Polish fur farmers and kosher meat producers protested in Warsaw on Wednesday against new legislation going through parliament with the support of animal rights groups.
Poland is the world’s third biggest fur producer after China and Denmark, according to activists, and a major exporter of kosher meat to Israel and Jewish communities in Europe.
The legislation would ban the breeding of animals for fur — a major industry in Poland — and stop exports of halal and kosher meat.
“Poland’s standards regarding animals should be no worse, or even better, than those in western countries,” Jaroslaw Kaczynski, leader of the governing Law and Justice (PiS) party, said when the legislation was first tabled last week.
Kaczynski, who is known for his love of cats, over the weekend launched the online #stopfurchallenge for people on social media to express their support for the draft amendment.

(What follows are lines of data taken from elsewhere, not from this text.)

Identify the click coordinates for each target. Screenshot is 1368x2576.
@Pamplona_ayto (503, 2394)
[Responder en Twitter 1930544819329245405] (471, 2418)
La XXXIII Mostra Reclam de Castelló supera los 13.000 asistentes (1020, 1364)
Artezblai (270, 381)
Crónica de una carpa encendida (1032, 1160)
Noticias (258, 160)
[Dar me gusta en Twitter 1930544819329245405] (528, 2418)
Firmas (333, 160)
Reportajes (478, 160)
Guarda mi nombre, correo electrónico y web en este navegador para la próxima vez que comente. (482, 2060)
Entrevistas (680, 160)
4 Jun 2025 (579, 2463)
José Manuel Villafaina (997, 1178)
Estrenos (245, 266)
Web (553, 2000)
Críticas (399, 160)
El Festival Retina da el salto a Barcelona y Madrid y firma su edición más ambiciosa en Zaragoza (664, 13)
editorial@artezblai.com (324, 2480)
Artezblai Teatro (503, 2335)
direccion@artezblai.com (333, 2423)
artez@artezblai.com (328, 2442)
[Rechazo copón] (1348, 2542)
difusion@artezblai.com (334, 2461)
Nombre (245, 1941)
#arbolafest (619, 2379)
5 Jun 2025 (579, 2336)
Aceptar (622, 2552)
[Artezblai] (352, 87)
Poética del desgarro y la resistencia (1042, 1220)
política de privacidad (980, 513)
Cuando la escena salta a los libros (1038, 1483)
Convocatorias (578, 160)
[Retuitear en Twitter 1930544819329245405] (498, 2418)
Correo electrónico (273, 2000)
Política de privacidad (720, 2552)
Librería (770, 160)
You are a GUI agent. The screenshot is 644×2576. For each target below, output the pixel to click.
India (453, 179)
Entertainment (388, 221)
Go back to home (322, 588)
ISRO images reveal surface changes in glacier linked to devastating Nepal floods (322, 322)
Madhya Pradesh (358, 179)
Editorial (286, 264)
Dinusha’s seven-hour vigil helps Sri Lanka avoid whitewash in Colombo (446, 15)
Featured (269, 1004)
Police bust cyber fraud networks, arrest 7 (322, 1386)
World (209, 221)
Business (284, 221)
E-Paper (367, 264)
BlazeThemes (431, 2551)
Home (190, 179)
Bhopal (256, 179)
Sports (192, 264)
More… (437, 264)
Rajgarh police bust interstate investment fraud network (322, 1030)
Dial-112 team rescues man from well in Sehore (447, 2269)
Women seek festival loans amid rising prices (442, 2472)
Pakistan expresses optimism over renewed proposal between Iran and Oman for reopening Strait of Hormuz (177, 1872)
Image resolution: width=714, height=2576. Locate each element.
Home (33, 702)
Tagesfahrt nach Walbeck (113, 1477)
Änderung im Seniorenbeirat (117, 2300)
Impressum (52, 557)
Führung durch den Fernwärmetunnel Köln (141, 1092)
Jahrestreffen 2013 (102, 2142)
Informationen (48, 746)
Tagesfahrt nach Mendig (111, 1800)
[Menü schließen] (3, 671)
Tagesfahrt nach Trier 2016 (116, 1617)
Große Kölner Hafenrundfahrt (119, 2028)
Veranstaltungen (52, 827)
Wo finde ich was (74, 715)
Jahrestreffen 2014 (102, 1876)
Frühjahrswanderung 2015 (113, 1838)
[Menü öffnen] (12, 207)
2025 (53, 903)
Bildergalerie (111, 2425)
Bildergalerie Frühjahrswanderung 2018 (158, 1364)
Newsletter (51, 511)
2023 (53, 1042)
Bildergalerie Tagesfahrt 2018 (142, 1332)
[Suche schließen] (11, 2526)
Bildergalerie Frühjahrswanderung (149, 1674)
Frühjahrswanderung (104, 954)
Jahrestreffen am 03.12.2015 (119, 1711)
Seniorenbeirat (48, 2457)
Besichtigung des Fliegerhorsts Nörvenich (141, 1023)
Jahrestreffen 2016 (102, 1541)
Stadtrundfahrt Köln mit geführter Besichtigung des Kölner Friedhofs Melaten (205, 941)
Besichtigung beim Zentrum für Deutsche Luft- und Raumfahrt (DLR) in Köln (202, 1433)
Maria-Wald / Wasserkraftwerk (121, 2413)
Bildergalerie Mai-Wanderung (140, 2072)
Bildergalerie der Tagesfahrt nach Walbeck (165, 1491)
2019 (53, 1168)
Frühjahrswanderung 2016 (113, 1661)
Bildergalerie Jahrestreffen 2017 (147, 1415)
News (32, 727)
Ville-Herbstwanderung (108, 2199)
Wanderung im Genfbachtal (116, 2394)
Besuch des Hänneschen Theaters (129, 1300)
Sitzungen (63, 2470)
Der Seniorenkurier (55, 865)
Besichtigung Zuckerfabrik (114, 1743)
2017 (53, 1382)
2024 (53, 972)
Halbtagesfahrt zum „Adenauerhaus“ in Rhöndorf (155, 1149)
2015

“In the 21st century, it’s possible to look really good without putting on a fur garment,” Prime Minister Mateusz Morawiecki said ahead of a parliamentary vote on Wednesday.
Lawmakers later voted down a proposal to scrap the bill and sent it to a parliamentary committee for further consideration.
“In the 21st century, it’s possible to look really good without putting on a fur garment,” Prime Minister Mateusz Morawiecki said on Twitter ahead of the vote.
Polish Nobel literature laureate Olga Tokarczuk has also appealed for the law to be passed, along with US animal rights campaigners PETA.
Otwarte Klatki (Open Cages), an animal rights group, said there were around 550 fur farms in Poland breeding some 5.2 million animals.
But the proposals have drawn criticism in the countryside — a key electoral base for the PiS — and experts quoted by Gazeta Wyborcza said the economic impact would be around 1.6 billion euros ($1.9 billion).
The protesting farmers on Wednesday walked to the PiS headquarters chanting: “Kaczynski, traitor of the countryside!”
Speaking at the rally, Szczepan Wojcik, a prominent fur farmer, said: “You betrayed us, rural Poland — your voters!”
The Polish Meat Association on Monday said the proposed restrictions on ritual slaughter would have dire consequences for the industry.
“The draft amendment is economically harmful and undermines the social security of many thousands of workers in the meat-processing sector, rural residents and farmers,” it said.